Сомелье предложил ледяной гевюрцтраминер. От него пахло душистыми цветами, пока я не сделала первый глоток и не обнаружила элегантный вяжущий вкус. Напротив меня официант выкладывал на тарелку квадрат белокрылого палтуса. От его белизны слепило глаза, рядом с ним с одной стороны он положит красный маринованный помидор, а с другой — бледно-зеленые ленты цуккини. Соус с ореховым ароматом был цвета чуть вылинявшей золотой тафты.
— «Шато-Шалон», — прошептал он, и я подумала: да, только это вино, приготовленное из винограда, подвяленного на соломенных циновках, может обладать таким драгоценным ароматом.
Десерт обрушился на стол медленным ливнем. Сначала шоколадный наполеон. В нем была сдержанная сладость, перекинувшая мостик к теплой малине и ванильному крему. Затем последовал яблочный конфитюр с цедрой апельсина. После взбитая смесь из кукурузного сиропа, сахара, яичного белка под названием маршмелла. Ее нарезали толстыми кусочками. Подали также мелкое миндальное печенье в коробке.

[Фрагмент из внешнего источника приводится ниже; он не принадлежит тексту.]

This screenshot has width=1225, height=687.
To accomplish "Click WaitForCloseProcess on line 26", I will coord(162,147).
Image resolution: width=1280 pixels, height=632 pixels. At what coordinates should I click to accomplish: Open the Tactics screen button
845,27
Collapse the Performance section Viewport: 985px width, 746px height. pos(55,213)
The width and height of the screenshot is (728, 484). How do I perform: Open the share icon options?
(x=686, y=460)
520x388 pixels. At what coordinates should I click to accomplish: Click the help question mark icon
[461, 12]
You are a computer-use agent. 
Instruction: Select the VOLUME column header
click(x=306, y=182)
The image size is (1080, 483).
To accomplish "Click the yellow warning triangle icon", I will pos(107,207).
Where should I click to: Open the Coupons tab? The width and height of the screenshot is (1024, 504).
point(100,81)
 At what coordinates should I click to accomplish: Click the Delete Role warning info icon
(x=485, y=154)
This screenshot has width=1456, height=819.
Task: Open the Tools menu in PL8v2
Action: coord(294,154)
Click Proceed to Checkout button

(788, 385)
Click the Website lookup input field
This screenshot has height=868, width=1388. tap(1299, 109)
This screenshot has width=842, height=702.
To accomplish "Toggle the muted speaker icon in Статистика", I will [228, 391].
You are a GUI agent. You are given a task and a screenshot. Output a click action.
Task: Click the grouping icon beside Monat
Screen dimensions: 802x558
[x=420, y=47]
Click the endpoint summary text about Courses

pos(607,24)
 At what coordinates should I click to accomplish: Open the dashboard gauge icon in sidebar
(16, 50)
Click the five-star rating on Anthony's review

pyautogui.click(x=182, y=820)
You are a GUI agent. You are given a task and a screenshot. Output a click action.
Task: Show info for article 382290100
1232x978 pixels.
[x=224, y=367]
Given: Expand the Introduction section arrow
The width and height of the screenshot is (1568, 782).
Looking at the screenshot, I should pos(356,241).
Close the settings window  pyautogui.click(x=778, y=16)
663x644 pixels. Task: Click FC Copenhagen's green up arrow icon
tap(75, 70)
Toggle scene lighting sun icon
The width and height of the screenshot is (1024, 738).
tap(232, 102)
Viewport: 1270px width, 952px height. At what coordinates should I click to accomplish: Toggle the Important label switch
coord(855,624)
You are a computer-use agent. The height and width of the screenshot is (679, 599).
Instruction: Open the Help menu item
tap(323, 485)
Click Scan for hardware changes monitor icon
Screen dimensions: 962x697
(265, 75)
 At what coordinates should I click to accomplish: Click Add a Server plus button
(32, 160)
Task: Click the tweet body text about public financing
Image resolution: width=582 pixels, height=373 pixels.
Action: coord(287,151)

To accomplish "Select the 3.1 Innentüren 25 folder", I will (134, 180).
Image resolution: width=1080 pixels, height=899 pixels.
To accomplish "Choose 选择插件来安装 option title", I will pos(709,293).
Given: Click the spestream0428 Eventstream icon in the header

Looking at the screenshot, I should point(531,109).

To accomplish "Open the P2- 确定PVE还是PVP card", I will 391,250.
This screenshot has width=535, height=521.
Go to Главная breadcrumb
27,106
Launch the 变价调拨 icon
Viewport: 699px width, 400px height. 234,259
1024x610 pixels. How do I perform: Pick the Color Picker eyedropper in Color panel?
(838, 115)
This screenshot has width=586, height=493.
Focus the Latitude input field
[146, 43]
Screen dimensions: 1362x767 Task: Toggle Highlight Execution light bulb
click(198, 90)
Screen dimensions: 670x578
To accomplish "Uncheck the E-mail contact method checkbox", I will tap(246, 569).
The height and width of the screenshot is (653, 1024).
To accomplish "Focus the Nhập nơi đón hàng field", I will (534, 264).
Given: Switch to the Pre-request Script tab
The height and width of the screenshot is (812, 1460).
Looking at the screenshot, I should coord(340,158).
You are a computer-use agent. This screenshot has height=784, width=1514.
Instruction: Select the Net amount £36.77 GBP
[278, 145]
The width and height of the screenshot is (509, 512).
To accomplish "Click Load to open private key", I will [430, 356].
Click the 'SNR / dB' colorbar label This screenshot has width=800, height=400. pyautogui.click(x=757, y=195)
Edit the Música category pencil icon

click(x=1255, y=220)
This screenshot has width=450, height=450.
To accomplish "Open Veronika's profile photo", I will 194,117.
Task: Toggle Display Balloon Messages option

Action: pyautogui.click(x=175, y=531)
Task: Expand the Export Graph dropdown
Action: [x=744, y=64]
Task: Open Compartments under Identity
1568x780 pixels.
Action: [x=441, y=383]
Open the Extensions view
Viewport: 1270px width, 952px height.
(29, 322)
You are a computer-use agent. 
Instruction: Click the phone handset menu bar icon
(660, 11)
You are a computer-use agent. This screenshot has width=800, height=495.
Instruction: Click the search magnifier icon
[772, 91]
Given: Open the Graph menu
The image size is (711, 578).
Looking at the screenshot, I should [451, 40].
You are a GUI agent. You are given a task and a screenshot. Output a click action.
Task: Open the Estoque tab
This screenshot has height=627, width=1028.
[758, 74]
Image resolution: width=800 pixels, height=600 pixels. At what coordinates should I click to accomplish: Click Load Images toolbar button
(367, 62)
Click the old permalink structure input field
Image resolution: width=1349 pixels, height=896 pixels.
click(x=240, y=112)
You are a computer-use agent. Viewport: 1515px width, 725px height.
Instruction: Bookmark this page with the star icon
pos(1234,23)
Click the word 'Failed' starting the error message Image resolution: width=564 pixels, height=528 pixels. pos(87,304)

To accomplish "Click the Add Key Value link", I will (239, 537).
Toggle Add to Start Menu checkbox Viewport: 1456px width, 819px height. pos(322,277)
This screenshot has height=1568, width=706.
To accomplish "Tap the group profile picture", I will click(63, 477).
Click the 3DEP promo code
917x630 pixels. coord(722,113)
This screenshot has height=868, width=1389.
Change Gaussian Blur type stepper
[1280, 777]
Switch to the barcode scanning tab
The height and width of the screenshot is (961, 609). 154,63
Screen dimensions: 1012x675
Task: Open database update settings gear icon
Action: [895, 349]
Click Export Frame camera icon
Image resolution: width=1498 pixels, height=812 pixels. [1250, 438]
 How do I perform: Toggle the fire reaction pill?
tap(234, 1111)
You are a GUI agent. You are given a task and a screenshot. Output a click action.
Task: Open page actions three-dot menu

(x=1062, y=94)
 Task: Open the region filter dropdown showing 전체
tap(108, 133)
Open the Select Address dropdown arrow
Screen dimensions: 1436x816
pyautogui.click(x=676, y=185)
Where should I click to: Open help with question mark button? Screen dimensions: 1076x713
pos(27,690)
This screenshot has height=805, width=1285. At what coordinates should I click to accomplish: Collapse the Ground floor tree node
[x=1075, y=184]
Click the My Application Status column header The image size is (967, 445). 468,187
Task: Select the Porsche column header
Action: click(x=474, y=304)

Своим обличьем я никого не обманула, но оказалось, что все было к лучшему: после этого эпизода я почувствовала облегчение. На следующей неделе случайно зашла в очаровательный маленький неаполитанский ресторан «Да Роза». Мать владельца стояла на кухне и вынимала из кастрюль приготовленную своими руками пасту и пухлые маленькие ньокки, в то время как сын любовно наливал одно местное вино за другим и рассказывал о достоинствах винограда старинного сорта аглианико. Я побывала в ресторане «Канал Хауз» и испытала давно забытую радость от макарон с сыром. Открылась «Майя», и меня взволновала возможность отведать блюда великой мексиканской кухни. Затем настал черед «Моливоса», я с удовольствием ела долму, и сырно-медовые треугольники, и жаренную на решетке рыбу. Вспоминала, как сидела когда-то на склоне холма на Крите, лицо овевал бриз, пахнущий орегано, а я смотрела вниз, на темное, словно вино, море. Я провела там несколько удивительных месяцев.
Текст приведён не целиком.